Re: speed up a logical replica setup

Tomas Vondra Tue, 26 Mar 2024 12:13:17 -0700

On 3/26/24 03:53, Euler Taveira wrote:
> On Mon, Mar 25, 2024, at 1:06 PM, Hayato Kuroda (Fujitsu) wrote:
>> ## Analysis for failure 1
>>
>> The failure caused by a time lag between walreceiver finishes and 
>> pg_is_in_recovery()
>> returns true.
>>
>> According to the output [1], it seems that the tool failed at 
>> wait_for_end_recovery()
>> with the message "standby server disconnected from the primary". Also, lines
>> "redo done at..." and "terminating walreceiver process due to administrator 
>> command"
>> meant that walreceiver was requested to shut down by XLogShutdownWalRcv().
>>
>> According to the source, we confirm that walreceiver is shut down in
>> StartupXLOG()->FinishWalRecovery()->XLogShutdownWalRcv(). Also, 
>> SharedRecoveryState
>> is changed to RECOVERY_STATE_DONE (this meant the pg_is_in_recovery() return 
>> true)
>> at the latter part of StartupXLOG().
>>
>> So, if there is a delay between FinishWalRecovery() and change the state, 
>> the check
>> in wait_for_end_recovery() would be failed during the time. Since we allow 
>> to miss
>> the walreceiver 10 times and it is checked once per second, the failure 
>> occurs if
>> the time lag is longer than 10 seconds.
>>
>> I do not have a good way to fix it. One approach is make NUM_CONN_ATTEMPTS 
>> larger,
>> but it's not a fundamental solution.
> 
> I was expecting that slow hosts might have issues in wait_for_end_recovery().

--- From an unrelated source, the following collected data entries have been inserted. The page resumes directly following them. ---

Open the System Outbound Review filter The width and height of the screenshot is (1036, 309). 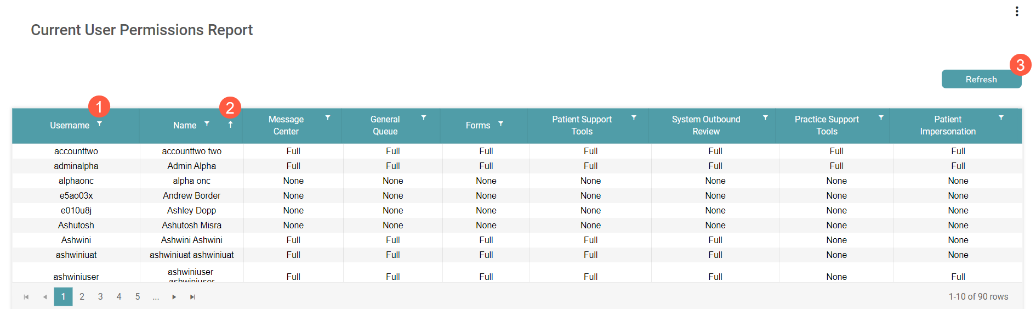click(x=765, y=118)
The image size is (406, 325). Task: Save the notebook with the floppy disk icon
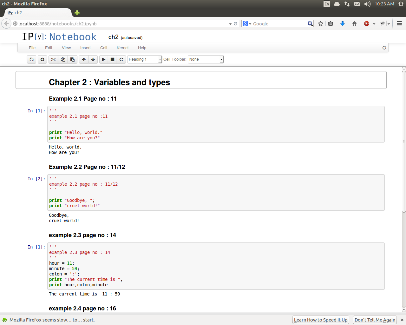coord(31,59)
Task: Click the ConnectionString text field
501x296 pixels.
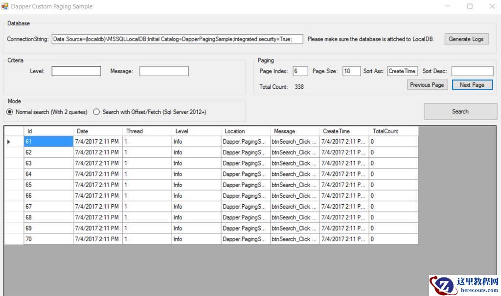Action: pyautogui.click(x=177, y=39)
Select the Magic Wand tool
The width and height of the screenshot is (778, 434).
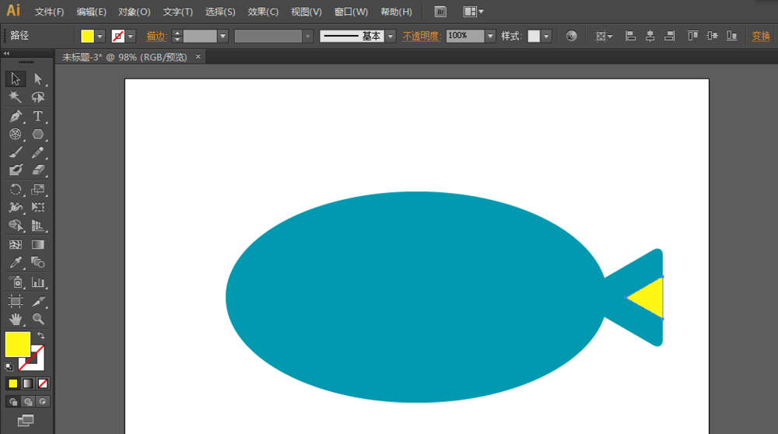tap(16, 97)
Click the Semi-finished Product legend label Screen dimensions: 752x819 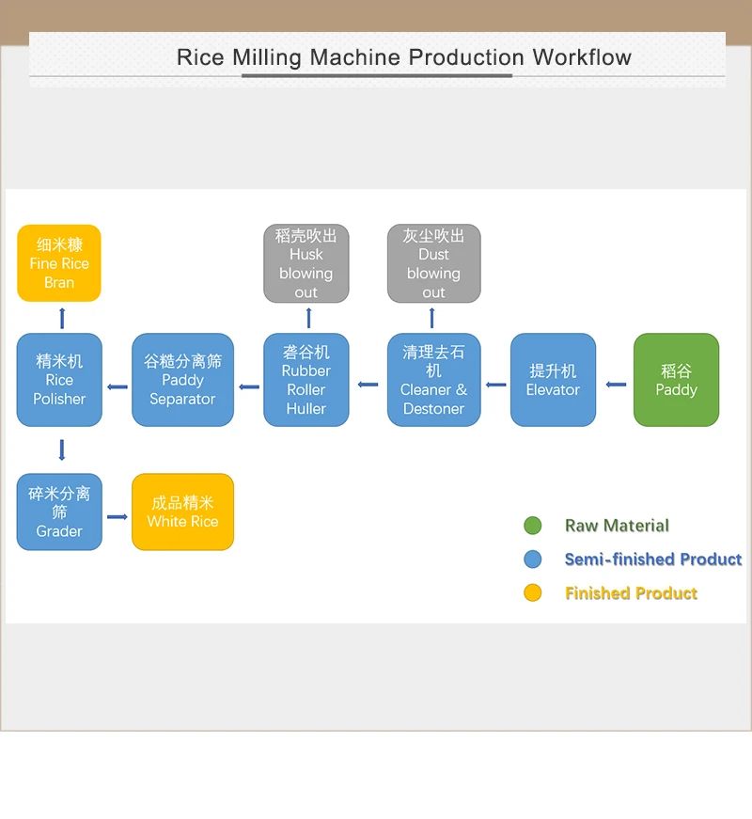tap(653, 559)
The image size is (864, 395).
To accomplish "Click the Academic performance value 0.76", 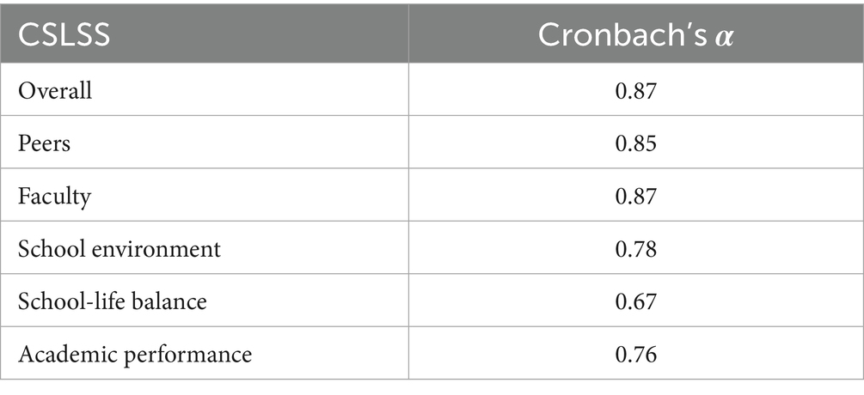I will tap(636, 355).
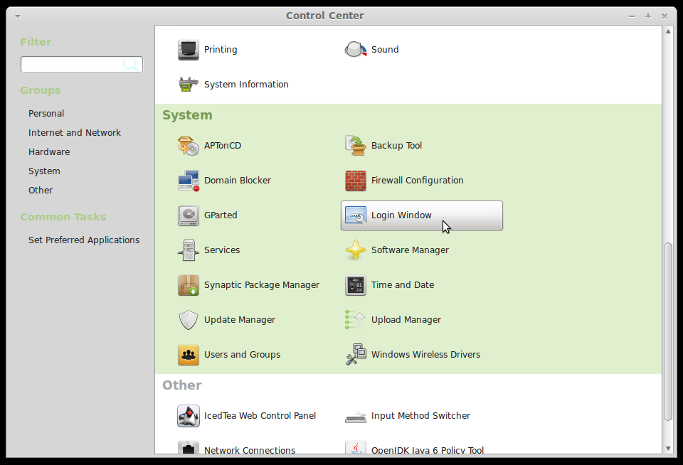This screenshot has height=465, width=683.
Task: Open the Domain Blocker
Action: tap(238, 181)
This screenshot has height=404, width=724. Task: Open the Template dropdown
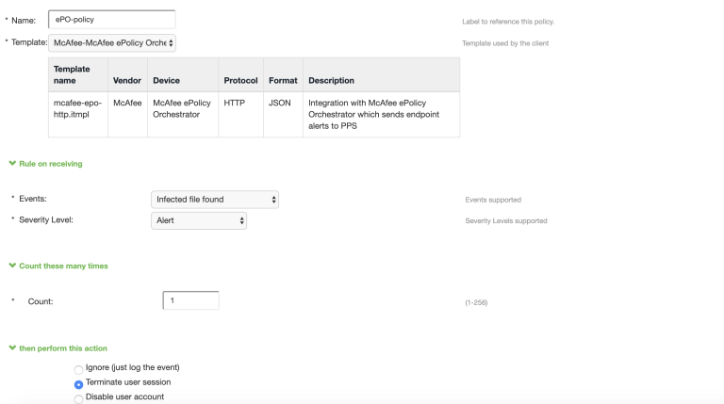pos(112,43)
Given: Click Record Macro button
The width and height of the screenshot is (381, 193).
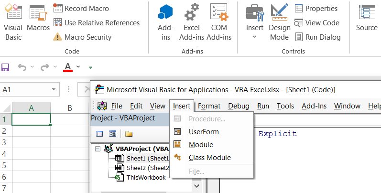Looking at the screenshot, I should pos(81,8).
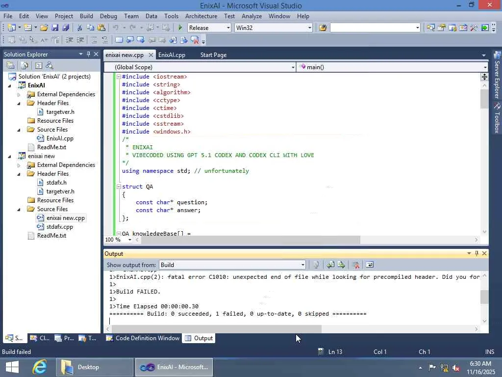
Task: Expand External Dependencies under EnixAI project
Action: (19, 94)
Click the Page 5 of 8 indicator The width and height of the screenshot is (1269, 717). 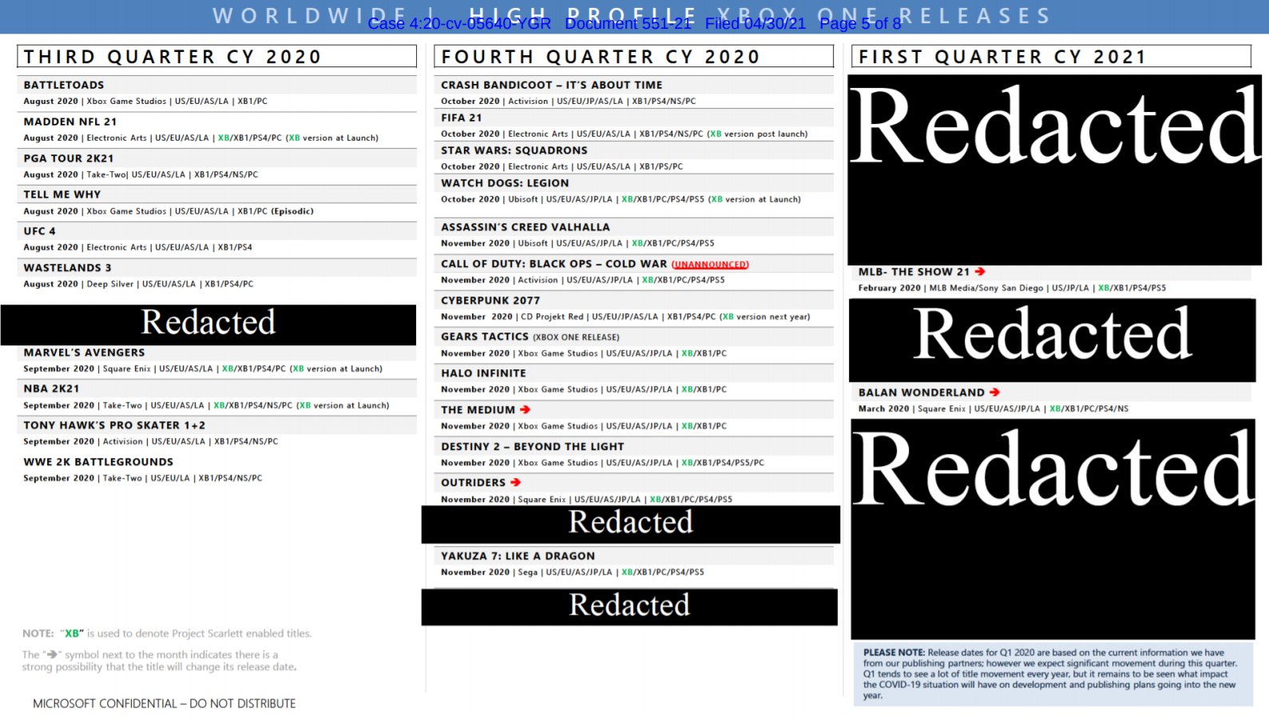pyautogui.click(x=860, y=24)
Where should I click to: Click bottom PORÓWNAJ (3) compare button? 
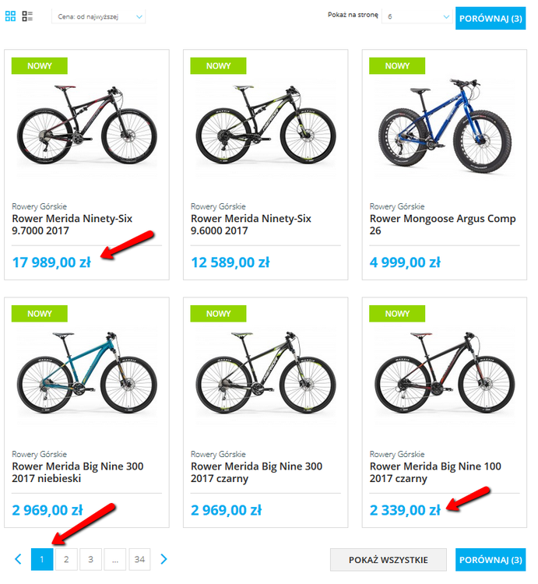coord(491,560)
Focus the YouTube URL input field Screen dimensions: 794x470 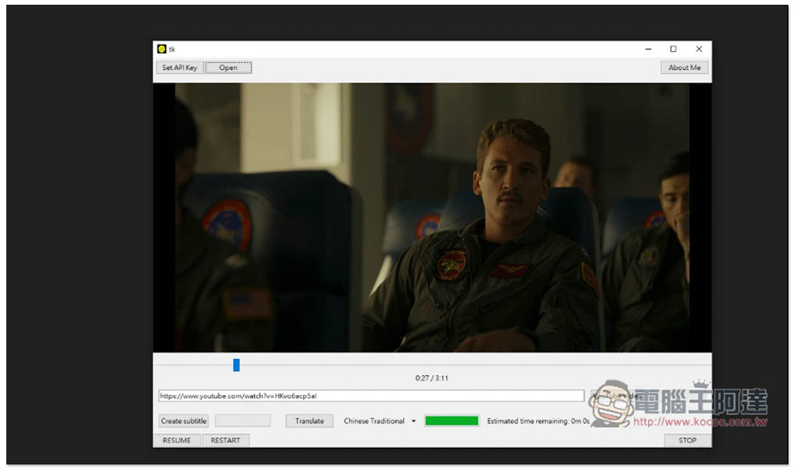coord(371,396)
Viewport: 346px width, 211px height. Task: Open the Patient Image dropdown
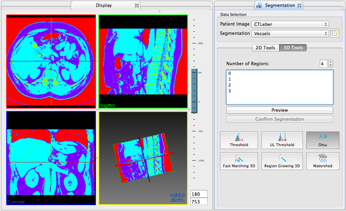[290, 24]
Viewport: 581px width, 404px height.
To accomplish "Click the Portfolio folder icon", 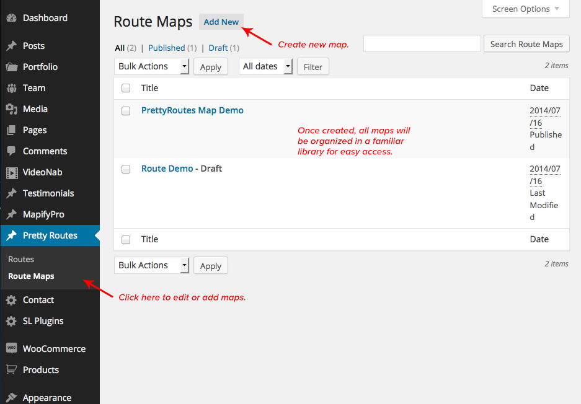I will [11, 67].
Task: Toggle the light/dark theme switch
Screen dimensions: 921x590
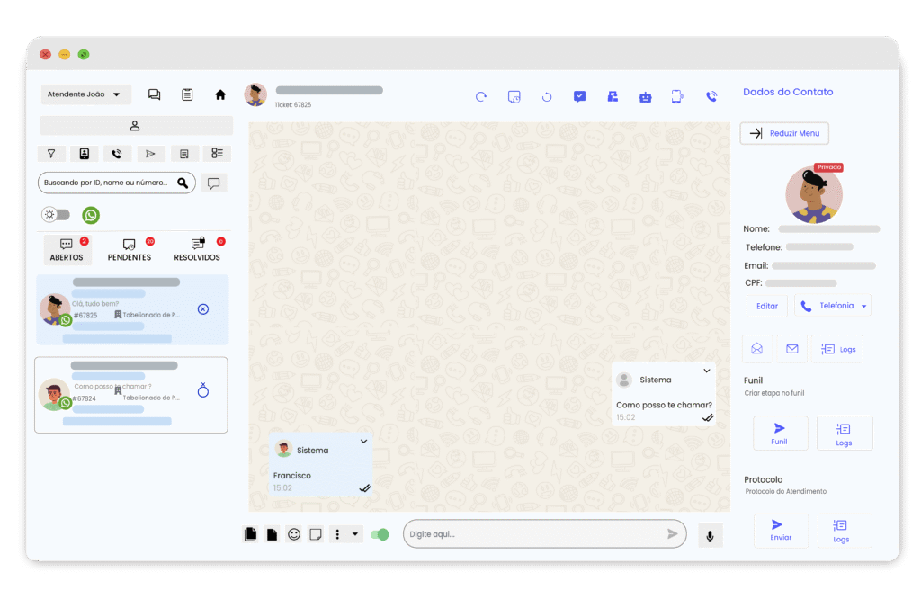Action: [56, 215]
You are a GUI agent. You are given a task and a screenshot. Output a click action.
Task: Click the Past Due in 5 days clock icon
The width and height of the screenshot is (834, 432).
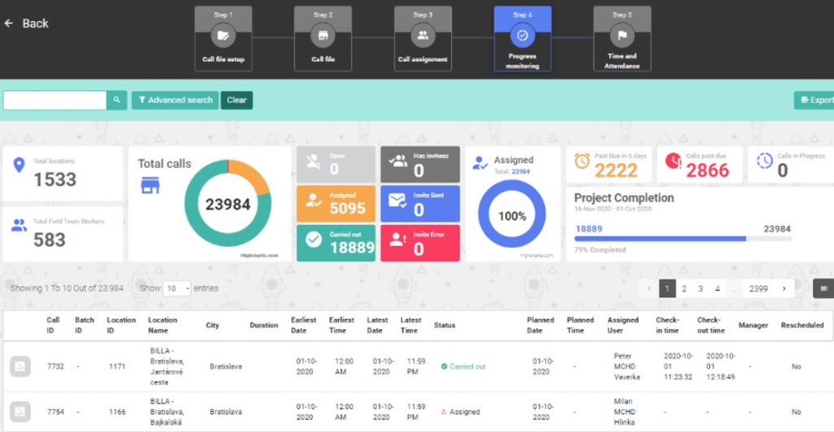[582, 162]
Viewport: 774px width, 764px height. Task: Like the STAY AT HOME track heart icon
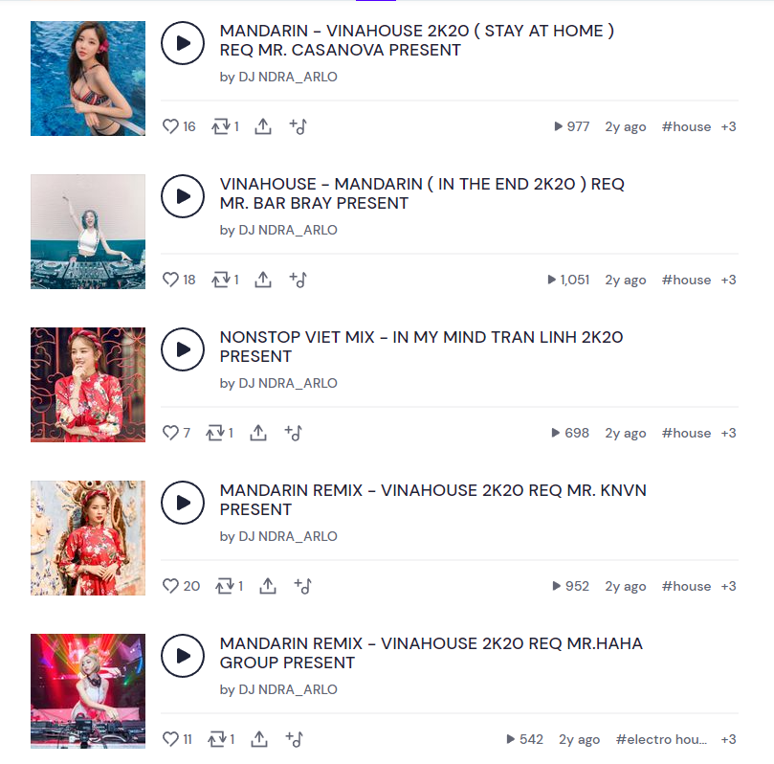coord(170,126)
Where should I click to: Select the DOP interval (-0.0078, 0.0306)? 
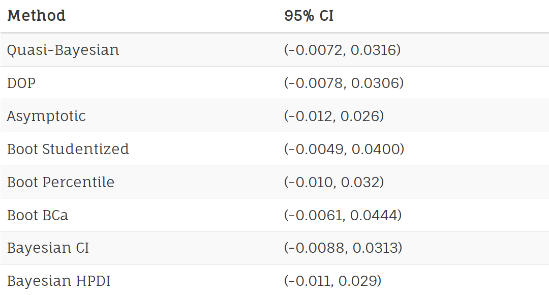point(344,83)
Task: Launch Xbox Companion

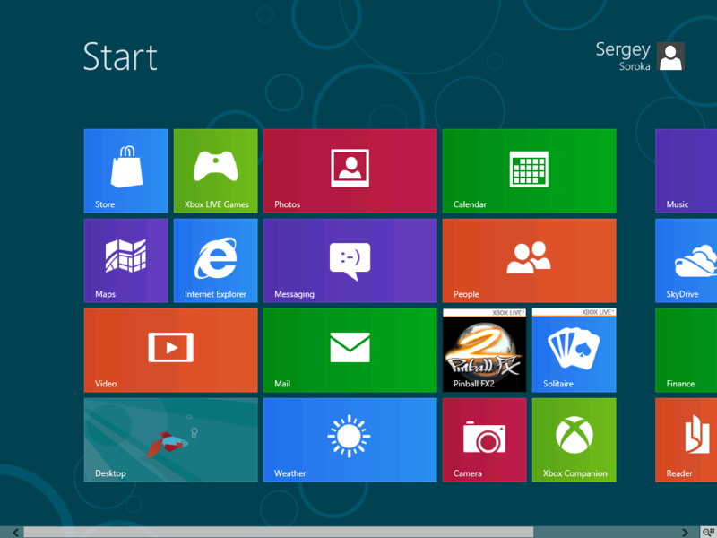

> As you said it took a lot of steps between FinishWalRecovery() (where
> walreceiver is shutdown -- XLogShutdownWalRcv) and SharedRecoveryState is set 
> to
> RECOVERY_STATE_DONE. If this window takes longer than NUM_CONN_ATTEMPTS *
> WAIT_INTERVAL (10 seconds), it aborts the execution. That's a bad decision
> because it already finished the promotion and it is just doing the final
> preparation for the host to become a primary.
> 
>         /*   
>          * If it is still in recovery, make sure the target server is
>          * connected to the primary so it can receive the required WAL to
>          * finish the recovery process. If it is disconnected try
>          * NUM_CONN_ATTEMPTS in a row and bail out if not succeed.
>          */
>         res = PQexec(conn,
>                      "SELECT 1 FROM pg_catalog.pg_stat_wal_receiver");
>         if (PQntuples(res) == 0)
>         {
>             if (++count > NUM_CONN_ATTEMPTS)
>             {
>                 stop_standby_server(subscriber_dir);
>                 pg_log_error("standby server disconnected from the primary");
>                 break;
>             }    
>         }
>         else
>             count = 0;          /* reset counter if it connects again */
> 
> This code was add to defend against the death/crash of the target server. 
> There
> are at least 3 options:
> 
> (1) increase NUM_CONN_ATTEMPTS * WAIT_INTERVAL seconds. We discussed this 
> constant
> and I decided to use 10 seconds because even in some slow hosts, this time
> wasn't reached during my tests. It seems I forgot to test the combination of 
> slow
> host, asserts enabled, and ubsan. I didn't notice that pg_promote() uses 60
> seconds as default wait. Maybe that's a reasonable value. I checked the
> 004_timeline_switch test and the last run took: 39.2s (serinus), 33.1s
> (culicidae), 18.31s (calliphoridae) and 27.52s (olingo).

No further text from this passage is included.